このバルカニアという壁に囲まれた外の土地は俺のものではあるが利用していない。

何故かと言うと森から出てくる大猪を仕留めるための土地となっているからだ。

森から出てきた大猪は一般人では傷をつけることすら困難で、しかも、畑の作物を根こそぎ食い尽くしてしまいかねない。

かつて切り開かれた土地がこいつらのおかげで減ってしまったくらいだ。

だが、今はヴァルキリーに騎乗したバルカ騎兵によってその大猪は発見しだい仕留めることに成功している。

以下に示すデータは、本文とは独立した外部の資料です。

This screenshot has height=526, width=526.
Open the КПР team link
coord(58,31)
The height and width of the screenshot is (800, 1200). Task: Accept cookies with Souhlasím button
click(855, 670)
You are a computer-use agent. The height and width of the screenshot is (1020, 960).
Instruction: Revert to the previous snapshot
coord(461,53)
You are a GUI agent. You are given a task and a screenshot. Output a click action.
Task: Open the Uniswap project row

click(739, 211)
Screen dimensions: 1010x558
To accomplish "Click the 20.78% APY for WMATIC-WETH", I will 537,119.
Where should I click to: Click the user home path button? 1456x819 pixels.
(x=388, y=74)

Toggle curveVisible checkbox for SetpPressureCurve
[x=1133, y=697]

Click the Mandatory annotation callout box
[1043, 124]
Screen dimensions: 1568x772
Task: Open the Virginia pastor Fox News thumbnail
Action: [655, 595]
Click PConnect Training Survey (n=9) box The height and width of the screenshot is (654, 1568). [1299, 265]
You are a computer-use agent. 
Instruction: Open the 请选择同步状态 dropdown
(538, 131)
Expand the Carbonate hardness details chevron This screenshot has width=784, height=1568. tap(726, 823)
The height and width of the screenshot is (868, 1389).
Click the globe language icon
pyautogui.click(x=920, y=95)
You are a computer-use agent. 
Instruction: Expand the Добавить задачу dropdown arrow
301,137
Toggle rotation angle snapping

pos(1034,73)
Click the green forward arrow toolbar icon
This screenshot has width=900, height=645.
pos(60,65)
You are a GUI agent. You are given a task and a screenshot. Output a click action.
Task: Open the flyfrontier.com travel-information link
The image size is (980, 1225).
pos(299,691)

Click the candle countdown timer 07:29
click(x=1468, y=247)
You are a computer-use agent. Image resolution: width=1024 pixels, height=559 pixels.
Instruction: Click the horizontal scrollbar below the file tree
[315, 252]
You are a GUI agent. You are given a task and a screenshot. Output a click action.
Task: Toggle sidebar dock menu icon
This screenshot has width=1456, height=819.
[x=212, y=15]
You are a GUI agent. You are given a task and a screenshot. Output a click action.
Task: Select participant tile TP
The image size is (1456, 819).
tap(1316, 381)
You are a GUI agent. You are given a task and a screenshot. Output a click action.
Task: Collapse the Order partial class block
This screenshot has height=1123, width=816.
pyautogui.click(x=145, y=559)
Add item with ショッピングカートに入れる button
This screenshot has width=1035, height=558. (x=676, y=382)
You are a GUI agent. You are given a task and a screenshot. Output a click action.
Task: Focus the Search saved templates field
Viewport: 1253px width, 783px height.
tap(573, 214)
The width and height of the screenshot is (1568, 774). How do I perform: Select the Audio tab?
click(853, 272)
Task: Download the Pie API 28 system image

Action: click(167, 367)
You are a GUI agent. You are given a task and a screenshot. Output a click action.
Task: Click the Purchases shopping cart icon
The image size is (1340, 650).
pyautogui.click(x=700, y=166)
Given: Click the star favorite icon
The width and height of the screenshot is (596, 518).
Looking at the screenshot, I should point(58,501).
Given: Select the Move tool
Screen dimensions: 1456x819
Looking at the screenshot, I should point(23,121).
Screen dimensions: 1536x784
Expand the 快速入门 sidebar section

この土地を更にもう少し広げて新たに壁をつくって牧場となる場所を作る。

実はこの作業は俺がやらなければあまり進まなかったりする。

しっかりと大地に根を張る木々を俺は魔法で地面の土をゆるくして、根っこごと抜き取ってしまう手段があるからだ。

もし俺のように魔法で開拓できない場合には斧を使って一本ずつ木を切り、その切り株の周りの土を掘ってから、切り株へとロープをかけて引っ張って根っこを抜かなければならない。

【整地】という魔法があれば切り株や岩もまとめて地面を均すこともできるが、それでも木を切るための時間がかかる。

簡単に開拓というが、俺以外がそれを実行するのは思った以上に重労働で時間がかかるものなのだ。

しかし、俺はこの作業をかなり速い速度でこなしていった。

俺の魔法と多数のヴァルキリーの存在が大きいのだろう。

俺が根っこから抜き取った木を、ヴァルキリーたちが引っ張ってバルカニアへと運び込んでいく。

次から次へと木を倒していき、その後に地面に【整地】を行う。

そして、ある程度土地が広がったら壁で囲んでいった。

こうして、バルカニアの北側には新たに拡張された壁で囲まれた牧場区が出来上がったのだった。

限られた人間しか入ることを許されないヴァルキリーとヤギの楽園が出来上がったのだった。